Publication date: 9 December 2009
28 June - 23 July 2010
The Department of Spanish and Latin American Studies at University College London, in association with the Escuela International de Cine y Television in Cuba and Ryerson University, Toronto, Canada, is pleased to offer an intensive, hands-on Documentary Summer School in Cuba next summer, running from Monday 28 June until Friday 23 July 2010. The workshop will be held at the world-famous Escuela Internacional de Cine y Television which is situated just 30 miles outside Havana in San Antonio de los Baños. Founded in 1986 by Gabriel García Marquez, the International Film and Television School -- known as a 'Vatican for Film-Makers' -- is now directed by Tanya Valette, one of the first generation of graduates from the school in 1990. Tanya Valette is from the Dominican Republic and has extensive international filmmaking experience.

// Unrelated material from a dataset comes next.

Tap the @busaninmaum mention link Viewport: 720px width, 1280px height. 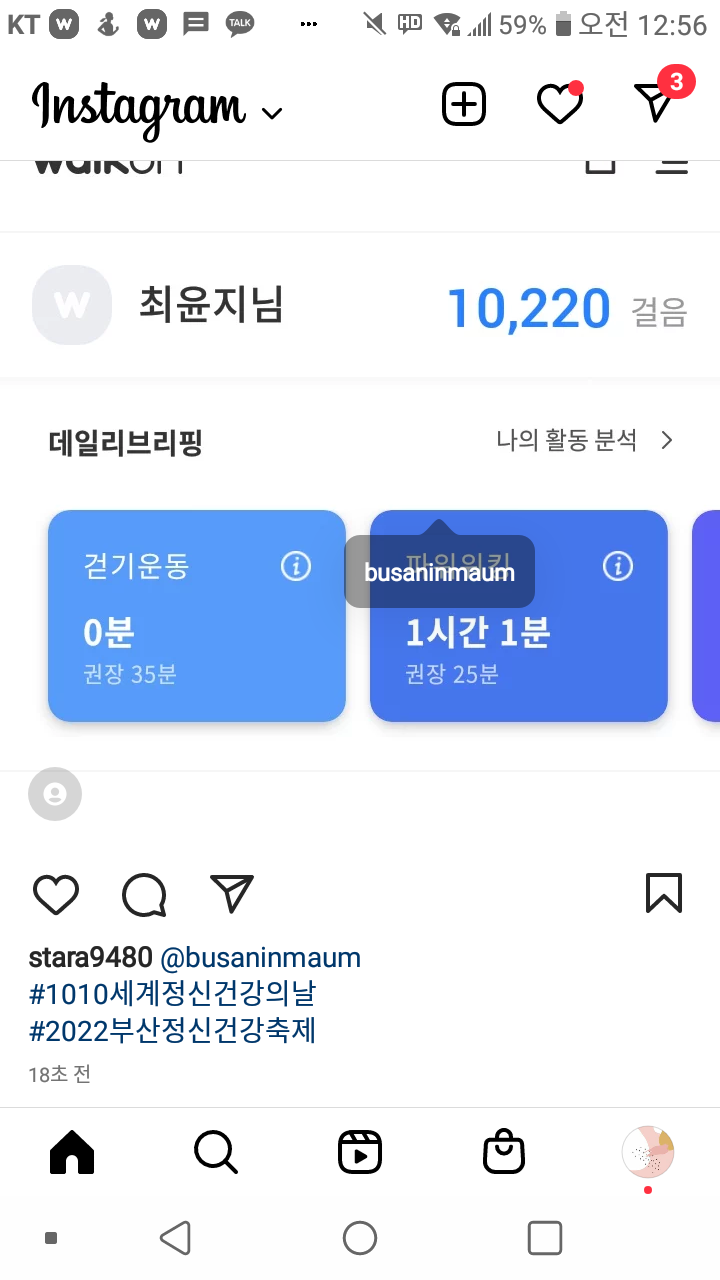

The course will be taught by one of the School's regular professors, Enrique Colina, who has been making innovative documentaries and films for over twenty years, gaining many international awards for his work. He is also well known in Cuba as the host of an enormously popular TV show about cinema of the 1970s and 1980s called "24 x Segundo" (24 Times a Second). His most recent film, Entre ciclones (Between Cyclones, 2003), was shown to great acclaim at the Cannes Film Festival. Professor Stephen Hart of the Department of Spanish and Latin American Studies at UCL, is the co-ordinator of the course and he will be travelling with the group from London to the Film School.
This intensive course has been specially devised in order to inspire participants to make their own documentary within the four-week period. In the mornings students watch, analyse and discuss a selection of canonic documentaries, in order better to comprehend the the genre and mechanics of the documentary form. The afternoons, and weekends, are spent filming. In the first two weeks students will create five, individual 1-2 minute exercises, 'Self-portait', 'The protagonist', 'Conflict Within the Frame', 'Mood of a Place' and 'Stages of a Process'. For weeks 3 and 4, students team up in groups of four or five in order to devise, create, script, film, and edit their own 8-10 minute documentary. Filming takes place in Havana, and each group is provided with a producer, a cameraman, a sound technician and an editor, as well as transport to and from Havana. Editing takes place in one of the EICTV's fully-equipped editing suites, with AVID or Final Cut. Enrique Colina (EICTV), Stephen Hart (UCL) and Alex Anderson (Ryerson University) work with the teams as the documentary is taking shape. The documentaries are screened at the EICTV on the last Friday of the course and subsequently in November 2010 at the Bloomsbury Theatre in UCL.
The Summer School is open to students from the UK, continental Europe, Canada, Australia and New Zealand who are currently studying for, or have graduated from, a degree in film studies, media studies, Hispanic/Latin American studies or other relevant areas. You do not need practical experience in filmmaking to take this course. You do not need to speak Spanish as translation is available.